* _Page excerpt_:
Lonnie P. Wollmuth
Professor
Biochemistry and Cell Biology
Stony Brook University
United States of America
Biography
Lonnie Wollmuth attended Portland State University and received a B.A. degree in 1983 and an M.S. degree in 1988. In 1992 he earned a Ph.D. in Physiology and Biophysics from the University of Washington, Seattle working under Dr. Bertil Hille. From 1993 to 1998, Dr. Wollmuth was a Senior Fellow in the Division of Cell Physiology at the Max Planck Institute for Medical Research working with Professor Dr. Bert Sakmann and was a Human Frontier Science Program Fellow from 1993-1995 and an Alexander von Humboldt Fellow from 1996-1997. In 1998, Dr. Wollmuth joined the faculty in the Department of Neurobiology and Behavior at the State University of New York at Stony Brook as an Assistant Professor. In 1999-2002 he received an Alexandrine and Alexander Sinsheimer Scholars Award. He was promoted to Associate Professor with tenure in 2003 and Full Professor in 2009. He has served as Director of the Graduate Program in Neuroscience at Stony Brook since 2006. Professor Wollmuth is a member of the Center for Nervous System Disorders at Stony Brook University and is a member of the Society for Neuroscience and the Biophysical Society.

* _Your tasks_:
[a] Summarize the Wollmuth biography in two sentences.
[b] Extend the Wollmuth biography, picking up after its final sentence.

* _Material supplied_:
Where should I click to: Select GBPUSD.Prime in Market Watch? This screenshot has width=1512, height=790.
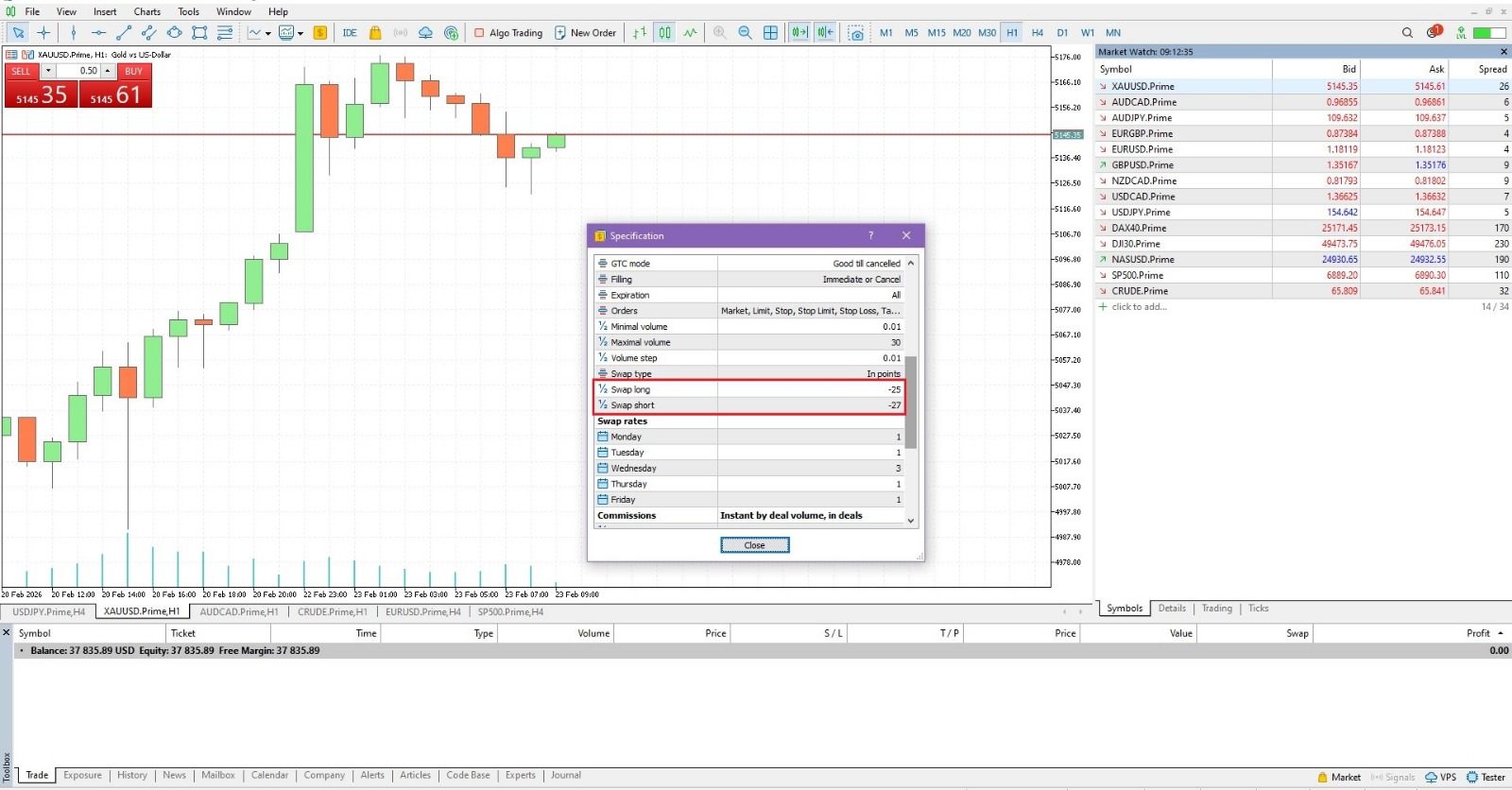pyautogui.click(x=1142, y=164)

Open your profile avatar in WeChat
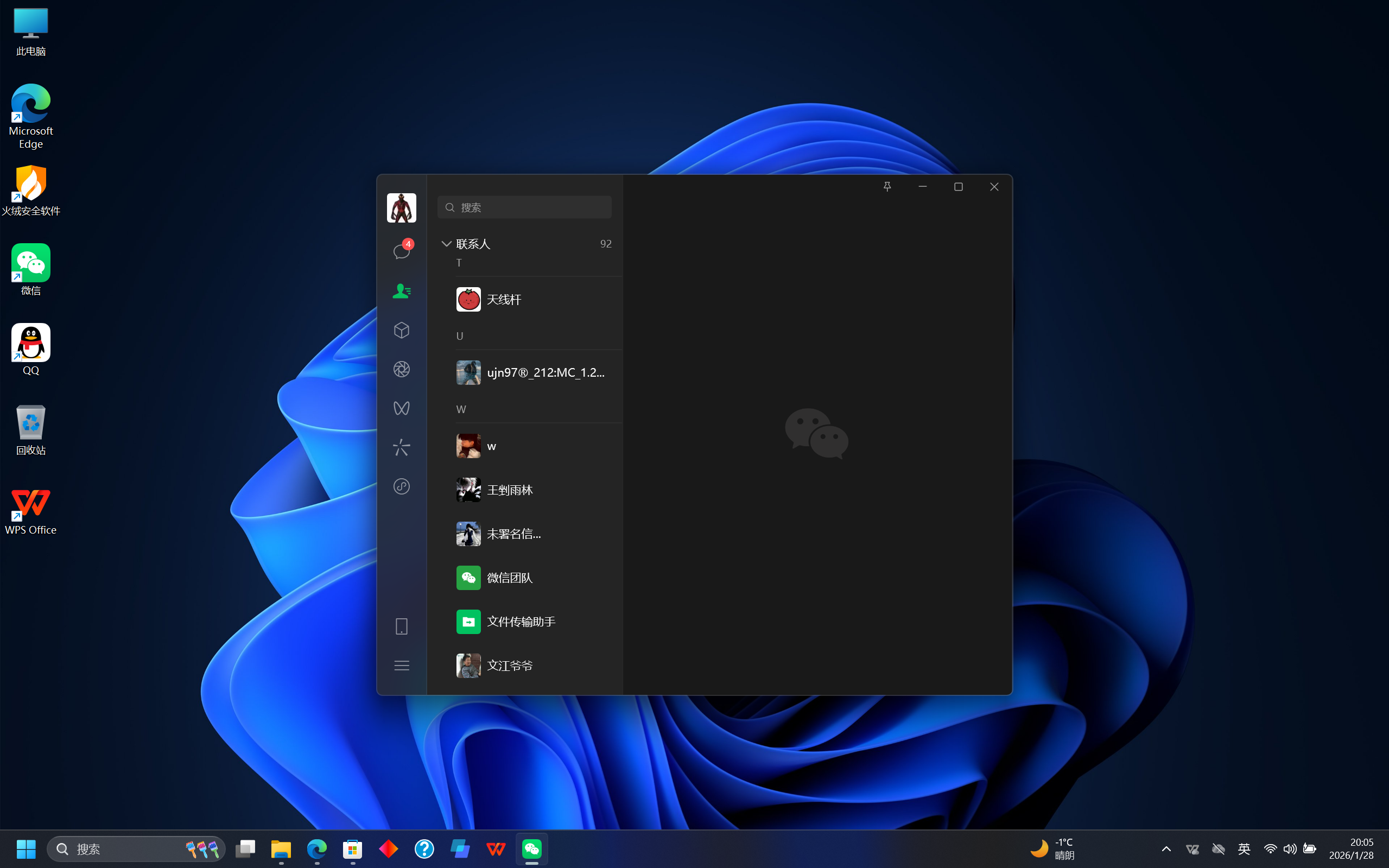point(402,208)
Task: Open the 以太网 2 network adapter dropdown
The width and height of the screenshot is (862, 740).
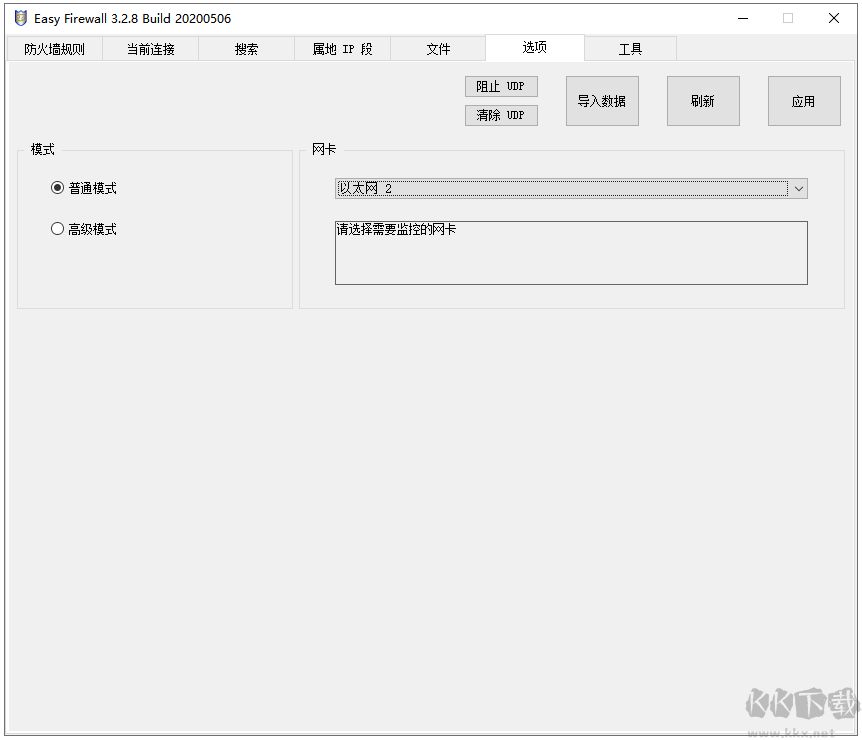Action: coord(560,188)
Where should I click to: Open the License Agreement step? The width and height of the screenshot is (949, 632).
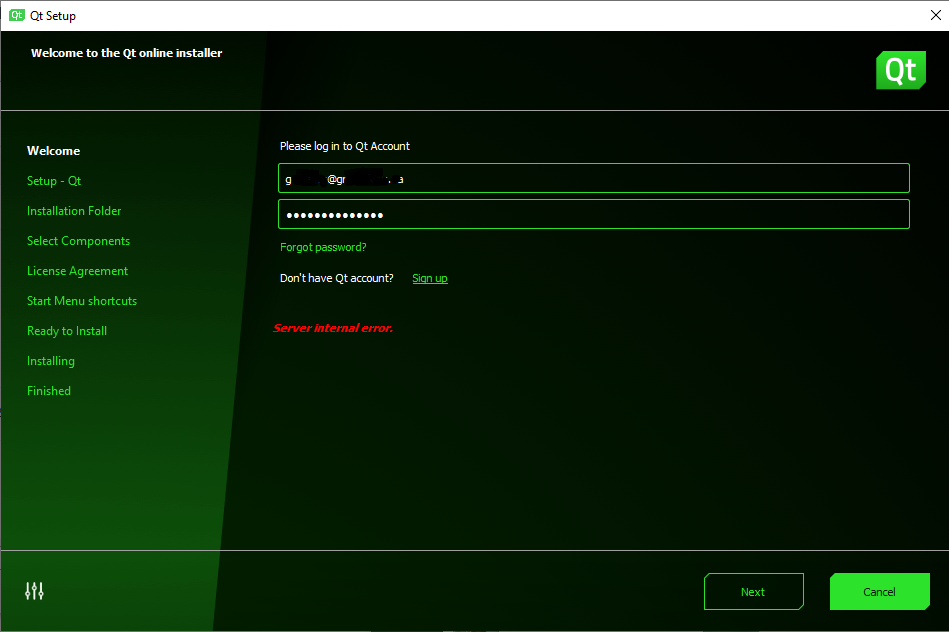tap(77, 271)
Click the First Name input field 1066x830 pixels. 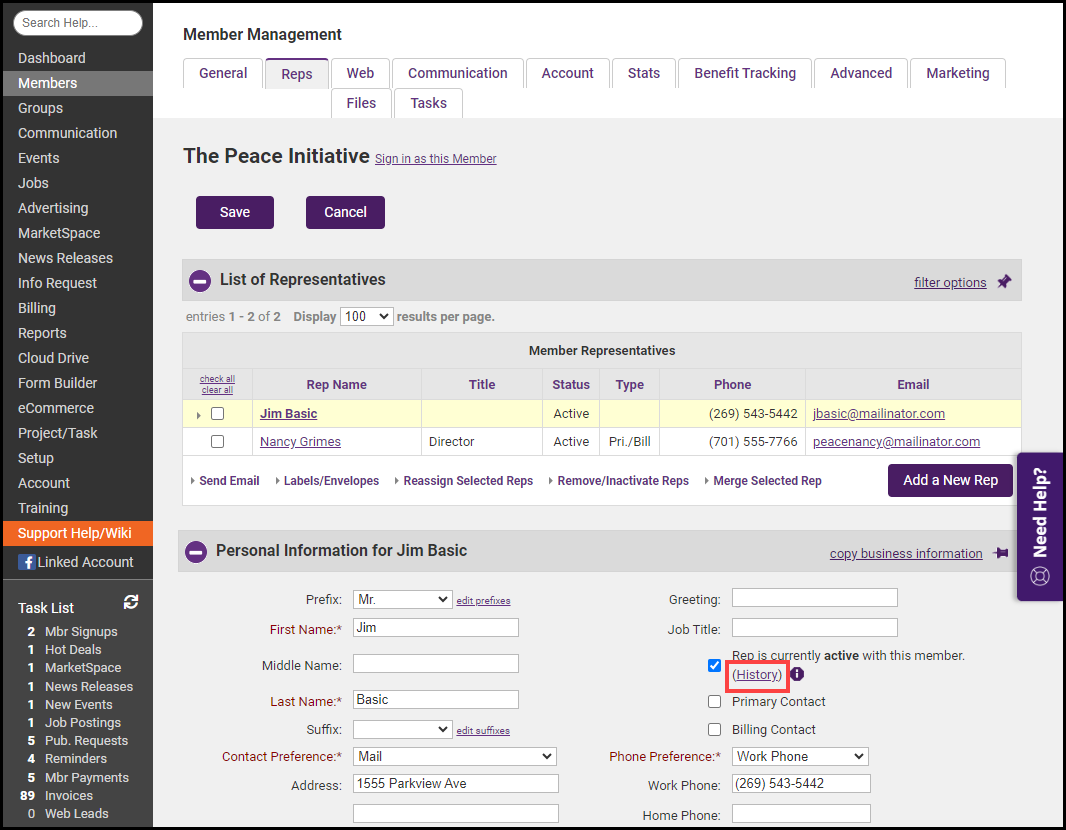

* _Answers below_:
[a] Lonnie Wollmuth earned degrees from Portland State University and a 1992 Ph.D. in Physiology and Biophysics from the University of Washington, Seattle, then worked from 1993 to 1998 as a Senior Fellow at the Max Planck Institute for Medical Research. He joined Stony Brook's Department of Neurobiology and Behavior in 1998, became Full Professor in 2009, and has directed the Graduate Program in Neuroscience there since 2006.

[b]
Research Interest
The Wollmuth laboratory maintains a close scientific interaction with Dr. Helen Hsieh, a pediatric surgeon at SB Children’s Hospital. Synapses are specialized structures that control the flow of information between cells in the brain. Research in our laboratory addresses fundamental mechanisms underlying fast synaptic transmission in the brain, focusing on those synapses that use glutamate or GABA as a neurotransmitter. Since glutamate and GABA are the major excitatory and inhibitory neurotransmitters, respectively, in the human brain, synapses that use these neurotransmitters are fundamental to all brain functions, and are associated with, when dysfunctional, numerous brain disorders including epilepsy, autism, stroke, and Alzheimer’s and Parkinson’s Disease among many others. Our laboratory studies numerous issues related to these neurotransmitter systems. We study mechanisms of how ionotropic glutamate receptors convert glutamate into ion channel opening and how ions pass through the open channel. We are interested in how disease-associated mutations and antibodies lead to neurological disorders. We study the role of GABAergic signaling in circuit development, focusing both on the input to GABAergic interneurons and their output. Since we want to understand the details, our approach is molecular and cellular in orientation and highly quantitative.